Nevertheless, said Bencomo, “The defense attorneys submitted that McVeigh had immediate access to an attorney; that he was at no time mistreated; and that the FBI still got the information they needed.”
The affidavit stated that law enforcement agents got their information through “regular interrogation,” Bencomo said.
In its unanimous ruling, the Israeli Supreme Court effectively threw out the ground rules established in 1987 by a special panel known as the Landau Commission. These ground rules sanctioned “moderate physical pressure” by the Shin Bet, Israel’s domestic security agency. A secret addendum specified what techniques were permitted under this rubric.
In the case ruled on this week, the Jerusalem government did not rebut plaintiffs who testified that these techniques included being forced to sit, bound, for long periods in painful, contorted positions while hooded with soiled sacks reeking of feces and urine. The techniques also included violent shaking from behind the shoulders, painfully snapping neck and back tissue; and sleep deprivation, often through exposure to blasting music for long periods. In 1995, a Palestinian prisoner died from brain damage caused by violent shaking.
Both the commission and the Supreme Court in an earlier ruling had invoked a “necessity defense” for such measures. Israel, facing a unique terrorist threat, in some exceptional circumstances had to use these techniques to extract information quickly and save lives, it was claimed.
But Israeli lawyers for the plaintiffs and several human rights groups documented that such treatment was far from exceptional. The Israeli rights group B’Tselem estimates that Shin Bet tortures some 85 percent of the 1,000 or so Palestinians it interrogates yearly.
The Supreme Court for years avoided ruling on petitions submitted in such cases. Meanwhile, it appealed unsuccessfully to the Knesset to legislate a legal framework of some kind to govern Shin Bet actions. This week, in the absence of Knesset action, the court flatly outlawed physical abuse for any reason — though it left open the possibility of a necessity defense after-the-fact, if an agent was later exposed to the possibility of criminal prosecution.
The court also urged the Knesset to act, but warned that the legislation must not violate Israel’s Basic Law on Human Dignity and Liberty, one of several overarching laws that make up a still-developing framework of constitutional law approved by the Knesset.
Since the ruling, top Justice Ministry officials have split publicly over whether to seek such Knesset legislation or to let the court ban stand as is.
FBI spokesman David Miller said that strict prohibitions against abuse were a long-established part of the FBI’s operational rules, no matter what the situation. But he said that U.S. law enforcement agencies used a “wide variety” of other techniques to combat terrorism. Among these were search warrants, wire taps, the seizure powers of the Customs Service and the authority of the Bureau of Alcohol, Tobacco and Firearms to seize illegal weapons, said Miller.

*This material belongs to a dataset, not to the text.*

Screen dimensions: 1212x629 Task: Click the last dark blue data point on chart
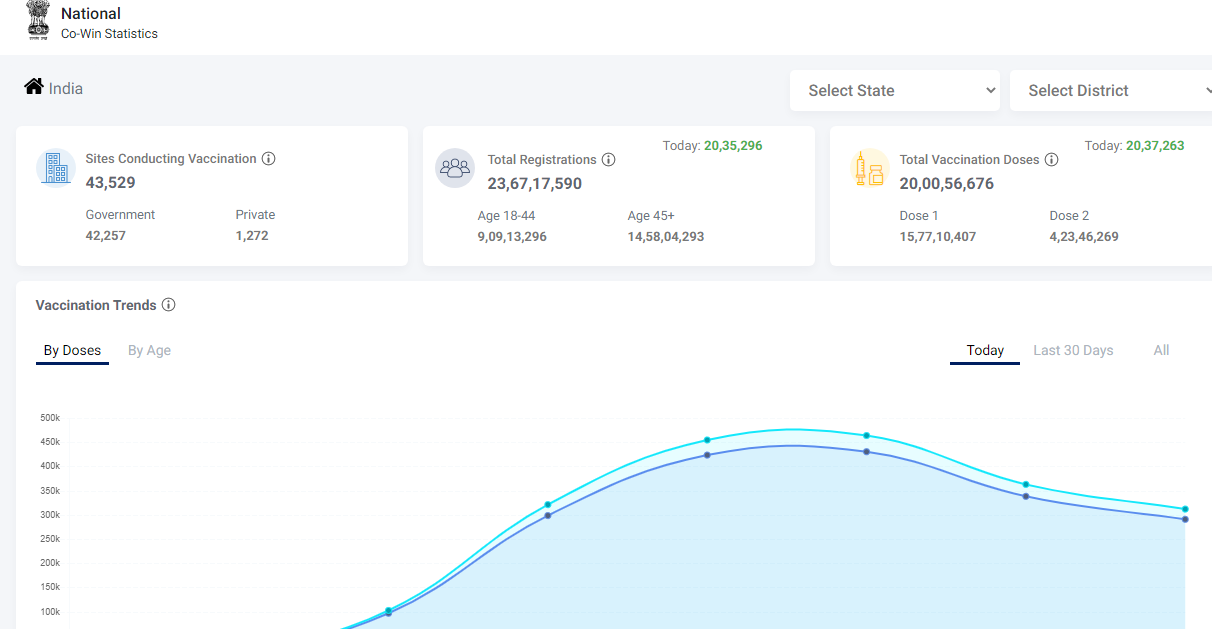click(x=1185, y=519)
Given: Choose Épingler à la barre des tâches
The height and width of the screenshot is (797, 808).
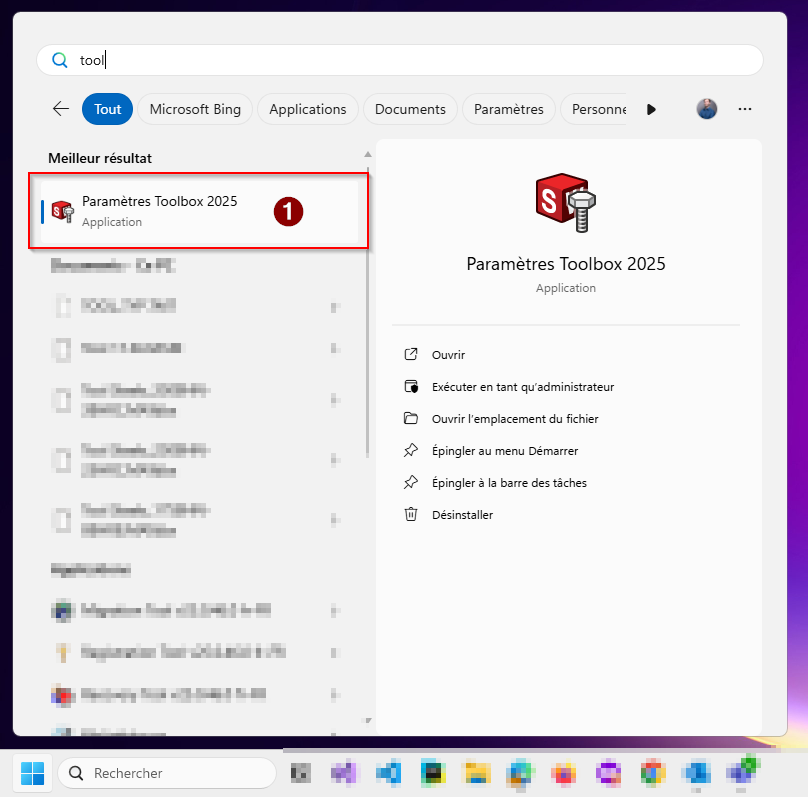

In congressional testimony last February, FBI director Louis Freeh said actions by his agency had prevented 10 planned terrorist attacks in 1998. Freeh singled out court-authorized electronic surveillance as “one of our most effective means of obtaining information.
“The capability to lawfully intercept communications between criminals, terrorists and foreign intelligence agents has been instrumental” in preventing terrorist acts and saving lives, said Freeh.
But Dershowitz proposed that Israel’s legislature or courts authorize the use of “torture warrants” to face its terrorism threat.
Torture in some cases was inevitable, said Dershowitz. But “you can’t have the cops be the ones to decide this. Before they can torture, they should have to go before a court and show: the bomb’s ticking, here’s the justification. … But the judges didn’t want to dirty their hands. So they came to this compromise.”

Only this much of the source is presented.